Published in final edited form as:
PMCID: PMC3079000

Usefulness of Baseline Obesity to Predict Development of a High Ankle Brachial Index (From the Multi-Ethnic Study of Atherosclerosis)

Geoffrey H Tison, MD, MPH,a Chiadi E Ndumele, MD,b Gary Gerstenblith, MD,b Matthew A Allison, MD, MPH,c Joseph F Polak, MD, MPH,d and Moyses Szklo, MD, DrPHe


An abnormally high ankle brachial index (ABI) is associated with increased all-cause and cardiovascular mortality. The relationship of obesity to incident high-ABI has not been characterized. We investigated the hypothesis that increased obesity—quantified by body weight, BMI, waist circumference, and waist-to-hip-ratio—is positively associated with a high-ABI (ABI ≥ 1.3) and with mean ABI increases over a four year follow-up. Prevalence and incidence ratios for a high-ABI were obtained for 6540 and 5045 participants respectively in the Multi-Ethnic Study of Atherosclerosis (MESA), using log-binomial regression models adjusted for demographic, cardiovascular, and inflammatory/novel risk factors. Linear regression was used to analyze mean ABI change. Both prevalence and incidence of a high-ABI were significantly higher for the highest versus the lowest quartile of every baseline measure of obesity, with weight and BMI demonstrating the highest incidence ratios (2.7 and 2.4, respectively). All prevalence and incidence ratios were positive and graded across obesity quartiles, and were persistent in the subpopulation without diabetes. Among those with normal baseline ABI values, one MESA-standard deviation increase in every baseline measure of obesity was associated with significant increases in mean ABI values. In conclusion, we observed an independent, positive and graded association of increasing obesity to both prevalent and incident high-ABI, and to mean increases in ABI values over time. Weight and BMI seemed to be at least as strongly, if not more strongly, associated with a high-ABI than were measures of abdominal obesity.

Keywords: obesity, anthropometric measures, peripheral vascular disease, ankle-brachial index, epidemiology


An abnormally elevated ankle brachial index (ABI) has recently been associated with increased cardiovascular disease (CVD) risk 1-9. The relationship of obesity to high-ABI development is unclear. We aimed to examine the longitudinal relationships of various measures of obesity with an abnormally high-ABI. As abdominal obesity is particularly strongly associated with CVD risk, including insulin resistance and vascular stiffness 10-12, we hypothesized that waist circumference and waist-to-hip ratio (WHR) would demonstrate stronger positive associations with high-ABI than would more general measures of obesity.


The Multi-Ethnic Study of Atherosclerosis (MESA) aims to investigate the prevalence, correlates, and progression of subclinical cardiovascular disease.
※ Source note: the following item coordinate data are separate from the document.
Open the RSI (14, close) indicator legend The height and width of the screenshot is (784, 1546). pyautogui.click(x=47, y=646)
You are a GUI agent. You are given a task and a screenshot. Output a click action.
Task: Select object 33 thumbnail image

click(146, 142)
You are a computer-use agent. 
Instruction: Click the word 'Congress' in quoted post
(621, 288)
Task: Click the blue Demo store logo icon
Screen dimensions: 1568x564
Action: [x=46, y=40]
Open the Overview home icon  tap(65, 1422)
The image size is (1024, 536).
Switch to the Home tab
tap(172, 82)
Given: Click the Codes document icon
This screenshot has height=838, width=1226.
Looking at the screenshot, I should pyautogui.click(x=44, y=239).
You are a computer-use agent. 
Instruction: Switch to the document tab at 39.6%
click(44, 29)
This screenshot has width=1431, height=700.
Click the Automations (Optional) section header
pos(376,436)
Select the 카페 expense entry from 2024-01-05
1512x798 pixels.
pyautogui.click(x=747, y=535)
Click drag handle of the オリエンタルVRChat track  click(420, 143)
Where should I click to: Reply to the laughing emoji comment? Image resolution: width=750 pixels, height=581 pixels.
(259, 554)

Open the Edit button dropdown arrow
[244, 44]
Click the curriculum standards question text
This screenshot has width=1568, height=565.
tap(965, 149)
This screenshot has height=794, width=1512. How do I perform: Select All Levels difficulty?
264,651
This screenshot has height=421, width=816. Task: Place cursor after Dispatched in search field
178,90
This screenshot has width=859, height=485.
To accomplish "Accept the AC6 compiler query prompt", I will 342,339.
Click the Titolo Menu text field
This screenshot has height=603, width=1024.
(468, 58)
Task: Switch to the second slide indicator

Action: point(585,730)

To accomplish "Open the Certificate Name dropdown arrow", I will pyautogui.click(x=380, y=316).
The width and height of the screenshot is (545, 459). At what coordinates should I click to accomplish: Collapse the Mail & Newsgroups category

Details of its design have been reported 13. The cohort includes 6814 men and women aged 45-84 years, free of clinical cardiovascular disease, and recruited from six US field centers. Approximately 53% of the cohort is female, and the ethnic distribution is 38% Caucasian, 12% Chinese, 28% African American and 22% Hispanic. A baseline exam was performed in 2000-2002, and a follow-up exam performed approximately four years later.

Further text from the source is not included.